Problem details — Up to and including the line holding "Task: Confirm with the OK button", write out the data exactly from its first line, but not the pictures.

Record excerpts —
----
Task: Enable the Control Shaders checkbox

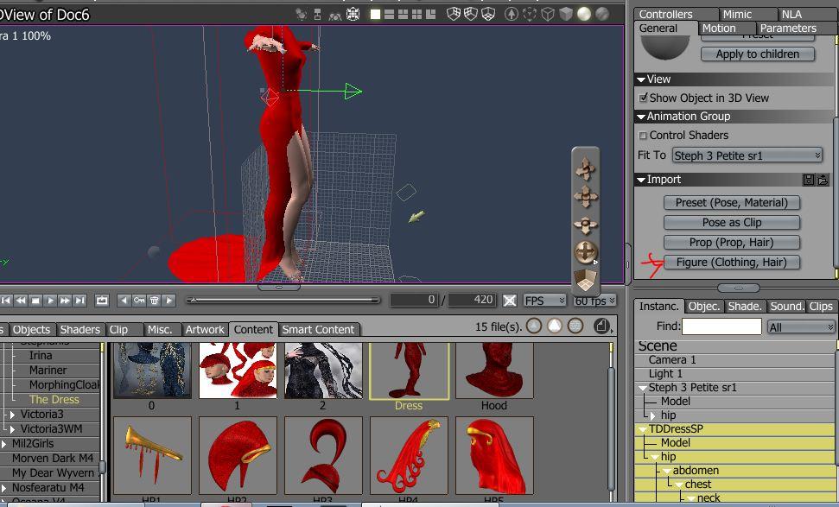Action: [x=643, y=136]
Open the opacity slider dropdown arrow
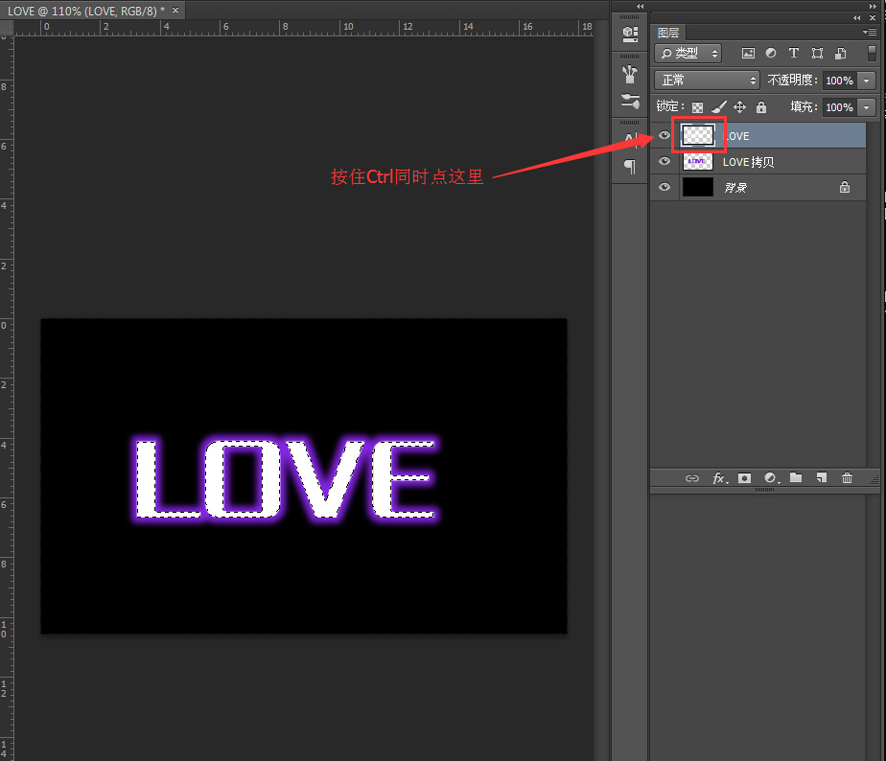Image resolution: width=886 pixels, height=761 pixels. (x=867, y=81)
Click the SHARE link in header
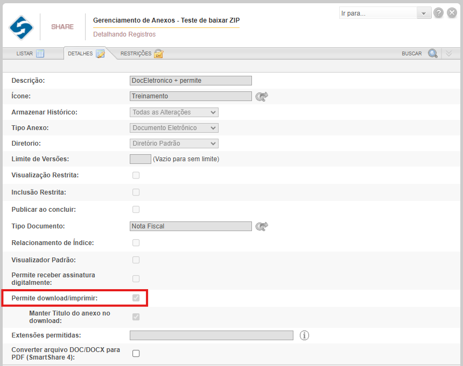Image resolution: width=463 pixels, height=366 pixels. click(62, 27)
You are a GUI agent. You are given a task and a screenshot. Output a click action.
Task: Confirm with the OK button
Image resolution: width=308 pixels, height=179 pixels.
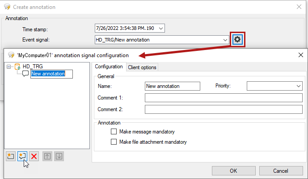point(233,171)
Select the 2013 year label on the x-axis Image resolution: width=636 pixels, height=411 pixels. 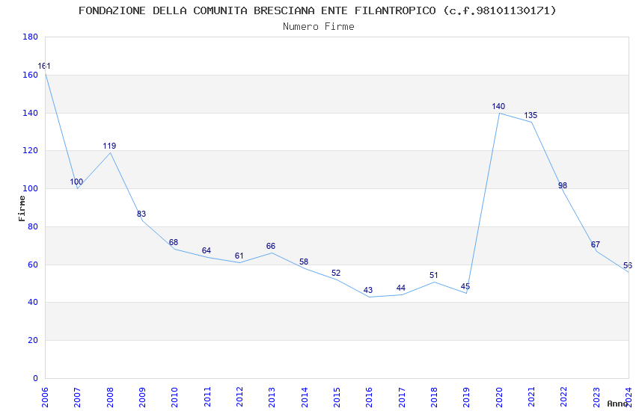click(272, 398)
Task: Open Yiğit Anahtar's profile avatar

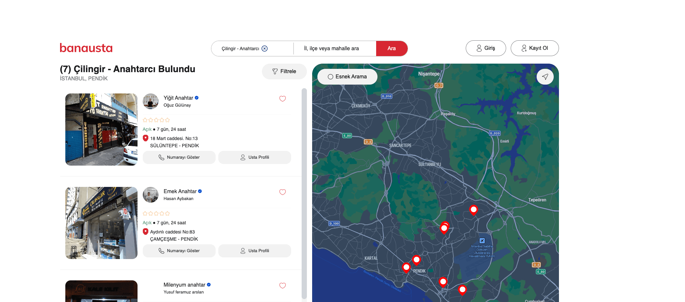Action: pos(151,101)
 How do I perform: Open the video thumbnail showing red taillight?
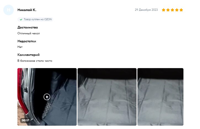(47, 97)
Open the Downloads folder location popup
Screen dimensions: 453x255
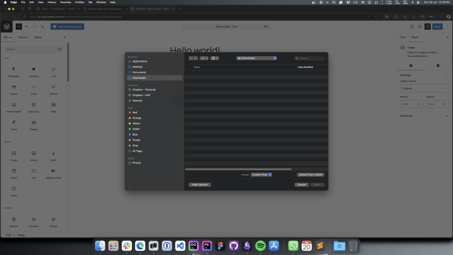(257, 58)
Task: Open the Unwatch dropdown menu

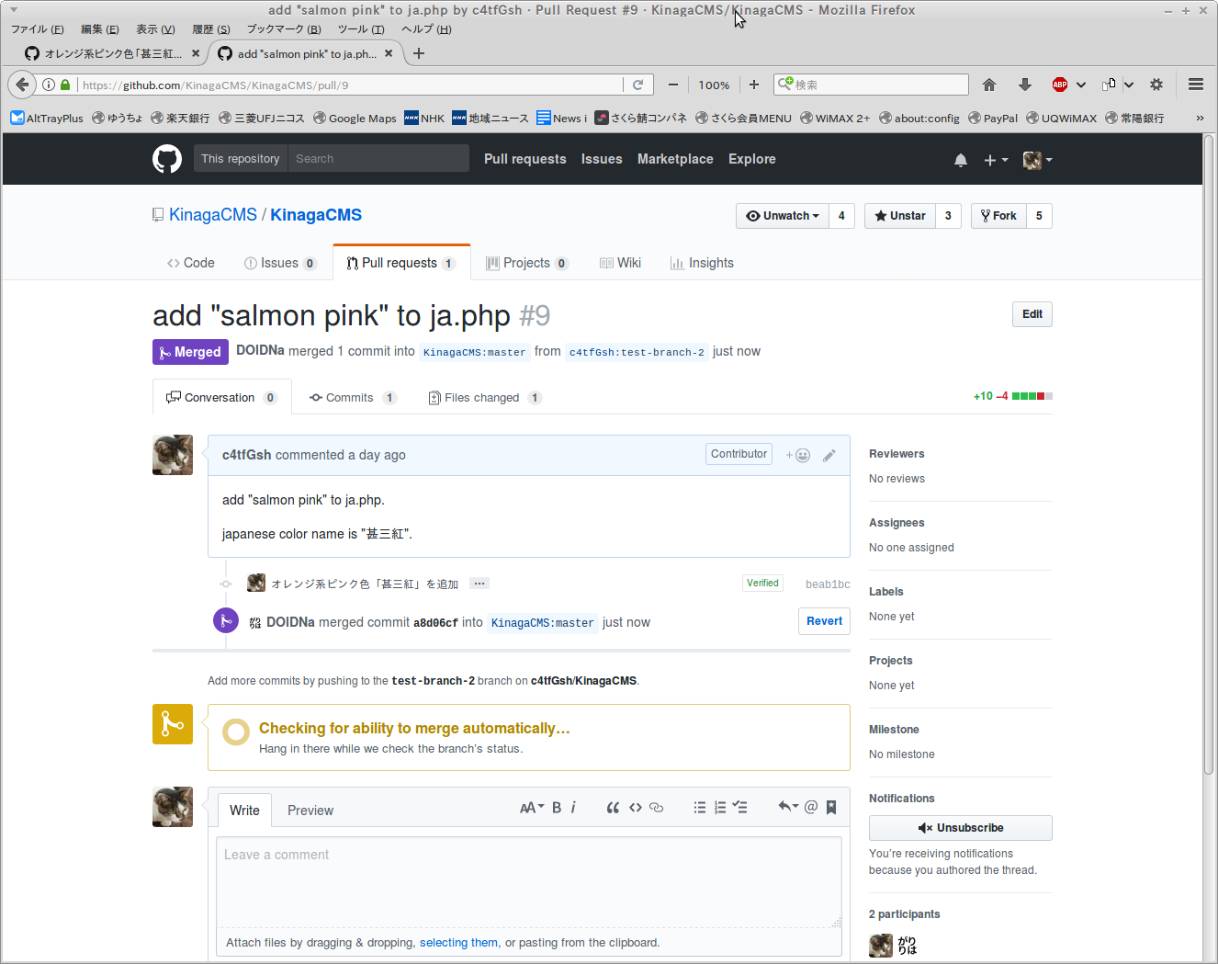Action: point(783,216)

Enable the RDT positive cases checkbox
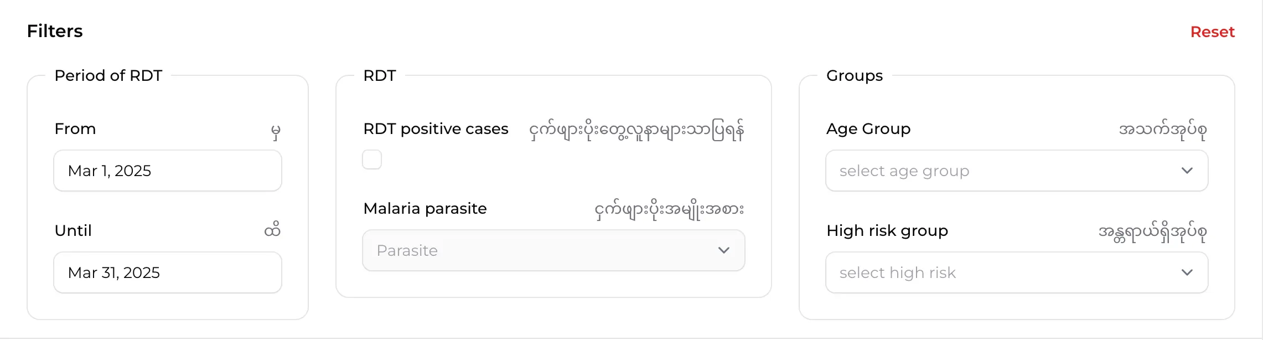pos(372,159)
----
Written response —
Task: Enable the Control Shaders checkbox

Action: [x=643, y=136]
Open the opacity slider dropdown arrow
Image resolution: width=886 pixels, height=761 pixels. (x=867, y=81)
Click the SHARE link in header
Image resolution: width=463 pixels, height=366 pixels. click(62, 27)
You are a GUI agent. You are given a task and a screenshot. Output a click action.
Task: Confirm with the OK button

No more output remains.